Les combats de samedi à Kumanovo ont fait au moins huit morts et une trentaine de blessés dans les rangs de la police, et quatorze morts parmi les «terroristes». Selon le ministère de l'Intérieur, une vingtaine de membres du groupe armé, des Albanais du Kosovo et de Macédoine connus des services de police, se sont rendus aux forces de l'ordre. Mais certains ont continué de résister. Dimanche, la ville était toujours le théâtre de scènes de guérilla urbaine. Le quartier où se déroulaient les affrontements a été évacué. Des centaines d'habitants se sont réfugiés en Serbie, dans la vallée de Presevo, une région à majorité albanaise. A Skopje, les autorités ont appelé la population au calme. Les dirigeants politiques de la communauté albanaise de Macédoine se sont quant à eux empressés de condamner «les tentatives de déstabilisation de notre pays».

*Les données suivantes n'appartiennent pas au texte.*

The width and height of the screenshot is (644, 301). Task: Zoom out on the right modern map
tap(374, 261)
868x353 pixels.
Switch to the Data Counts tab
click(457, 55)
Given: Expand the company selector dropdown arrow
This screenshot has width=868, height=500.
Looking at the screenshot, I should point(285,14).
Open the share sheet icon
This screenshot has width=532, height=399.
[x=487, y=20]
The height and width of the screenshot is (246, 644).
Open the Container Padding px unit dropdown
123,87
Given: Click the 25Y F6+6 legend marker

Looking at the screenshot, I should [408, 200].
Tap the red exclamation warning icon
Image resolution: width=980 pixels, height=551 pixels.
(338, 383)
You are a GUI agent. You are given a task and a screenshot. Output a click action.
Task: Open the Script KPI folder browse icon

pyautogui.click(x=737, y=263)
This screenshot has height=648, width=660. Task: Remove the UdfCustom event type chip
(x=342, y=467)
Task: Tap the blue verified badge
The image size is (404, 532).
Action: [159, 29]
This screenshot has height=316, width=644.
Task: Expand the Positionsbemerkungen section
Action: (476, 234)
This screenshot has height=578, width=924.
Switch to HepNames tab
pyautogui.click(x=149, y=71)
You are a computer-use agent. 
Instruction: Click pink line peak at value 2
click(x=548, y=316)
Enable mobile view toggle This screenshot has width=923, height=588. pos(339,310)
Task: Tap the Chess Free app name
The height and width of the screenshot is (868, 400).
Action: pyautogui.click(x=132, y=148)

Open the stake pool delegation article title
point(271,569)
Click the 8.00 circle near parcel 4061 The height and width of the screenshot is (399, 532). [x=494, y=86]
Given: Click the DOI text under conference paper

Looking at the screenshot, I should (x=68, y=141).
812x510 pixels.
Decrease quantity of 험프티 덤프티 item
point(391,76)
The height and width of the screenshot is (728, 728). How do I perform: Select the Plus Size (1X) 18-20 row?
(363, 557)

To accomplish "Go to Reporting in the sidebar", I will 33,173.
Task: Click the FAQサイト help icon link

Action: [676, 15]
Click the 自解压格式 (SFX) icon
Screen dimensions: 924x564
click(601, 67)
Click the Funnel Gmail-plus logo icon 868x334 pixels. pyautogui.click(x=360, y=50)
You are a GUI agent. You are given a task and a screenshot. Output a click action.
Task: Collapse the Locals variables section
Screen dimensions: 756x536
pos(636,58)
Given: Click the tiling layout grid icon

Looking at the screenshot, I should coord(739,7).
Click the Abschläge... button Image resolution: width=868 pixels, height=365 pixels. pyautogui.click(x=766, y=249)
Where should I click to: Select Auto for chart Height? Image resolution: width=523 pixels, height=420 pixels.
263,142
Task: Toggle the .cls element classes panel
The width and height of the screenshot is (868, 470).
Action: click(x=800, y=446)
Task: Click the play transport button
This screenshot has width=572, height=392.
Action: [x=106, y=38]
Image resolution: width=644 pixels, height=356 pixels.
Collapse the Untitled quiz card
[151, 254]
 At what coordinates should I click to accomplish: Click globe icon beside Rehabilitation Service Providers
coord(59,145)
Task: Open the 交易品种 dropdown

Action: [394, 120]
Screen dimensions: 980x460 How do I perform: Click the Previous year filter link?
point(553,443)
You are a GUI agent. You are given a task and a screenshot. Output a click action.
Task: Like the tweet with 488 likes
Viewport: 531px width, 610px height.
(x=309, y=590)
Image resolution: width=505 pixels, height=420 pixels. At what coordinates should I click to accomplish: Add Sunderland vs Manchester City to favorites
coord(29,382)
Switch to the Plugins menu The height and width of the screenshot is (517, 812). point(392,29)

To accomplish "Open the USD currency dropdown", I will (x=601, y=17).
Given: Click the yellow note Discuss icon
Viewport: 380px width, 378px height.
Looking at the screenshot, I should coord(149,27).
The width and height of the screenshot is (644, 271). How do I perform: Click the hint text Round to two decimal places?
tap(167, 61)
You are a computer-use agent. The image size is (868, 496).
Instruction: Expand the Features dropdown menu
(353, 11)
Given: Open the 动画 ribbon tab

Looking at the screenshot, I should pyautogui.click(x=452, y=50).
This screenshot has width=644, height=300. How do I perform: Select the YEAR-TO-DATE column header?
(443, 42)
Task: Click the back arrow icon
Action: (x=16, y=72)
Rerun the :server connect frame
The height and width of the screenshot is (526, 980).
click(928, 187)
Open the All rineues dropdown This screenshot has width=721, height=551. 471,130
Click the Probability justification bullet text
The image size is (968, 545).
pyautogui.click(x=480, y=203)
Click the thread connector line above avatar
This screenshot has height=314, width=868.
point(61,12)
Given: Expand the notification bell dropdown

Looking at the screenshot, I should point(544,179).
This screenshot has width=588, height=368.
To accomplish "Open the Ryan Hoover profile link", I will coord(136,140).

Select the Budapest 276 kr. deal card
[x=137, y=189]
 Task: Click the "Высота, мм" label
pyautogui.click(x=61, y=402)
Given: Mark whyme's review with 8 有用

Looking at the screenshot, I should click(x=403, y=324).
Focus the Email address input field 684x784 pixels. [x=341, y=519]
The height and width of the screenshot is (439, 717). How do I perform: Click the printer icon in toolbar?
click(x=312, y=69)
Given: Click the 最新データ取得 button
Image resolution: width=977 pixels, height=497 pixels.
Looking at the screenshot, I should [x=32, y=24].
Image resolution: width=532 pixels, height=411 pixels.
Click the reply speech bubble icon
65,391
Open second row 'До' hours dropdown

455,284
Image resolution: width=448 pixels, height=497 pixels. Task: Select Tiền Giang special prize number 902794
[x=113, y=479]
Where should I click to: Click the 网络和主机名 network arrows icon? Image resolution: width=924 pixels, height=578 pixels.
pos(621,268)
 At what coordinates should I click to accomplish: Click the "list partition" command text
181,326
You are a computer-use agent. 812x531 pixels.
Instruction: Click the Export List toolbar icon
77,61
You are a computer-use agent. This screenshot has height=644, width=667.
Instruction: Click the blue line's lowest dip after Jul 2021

«Renverser». L'Albanie et le Kosovo ont lancé des appels au calme, Pristina engageant au «dialogue politique». Seule la première force de l'opposition parlementaire kosovare, le mouvement nationaliste Vetëvendosje !, a enjoint les Albanais de manifester à Skopje pour «renverser le régime de Gruevski».
A qui le crime profite ? Pour Nano Ruzin, ex-ambassadeur de Macédoine auprès de l'Otan, l'attaque de Kumanovo serait destinée à «créer un sentiment d'unité nationale, redorer le blason de la police et détourner l'attention des turpitudes du gouvernement». Dimanche après-midi, le Président, Gjorge Ivanov, a convoqué un conseil de sécurité élargi. Le leader d'opposition Zoran Zaev a été appelé. Il s'apprêtait à faire de nouvelles révélations sur un quintuple meurtre commis en 2012. Le 17 mai, une grande manifestation est prévue pour réclamer la démission du gouvernement. Pas sûr qu'elle aura lieu.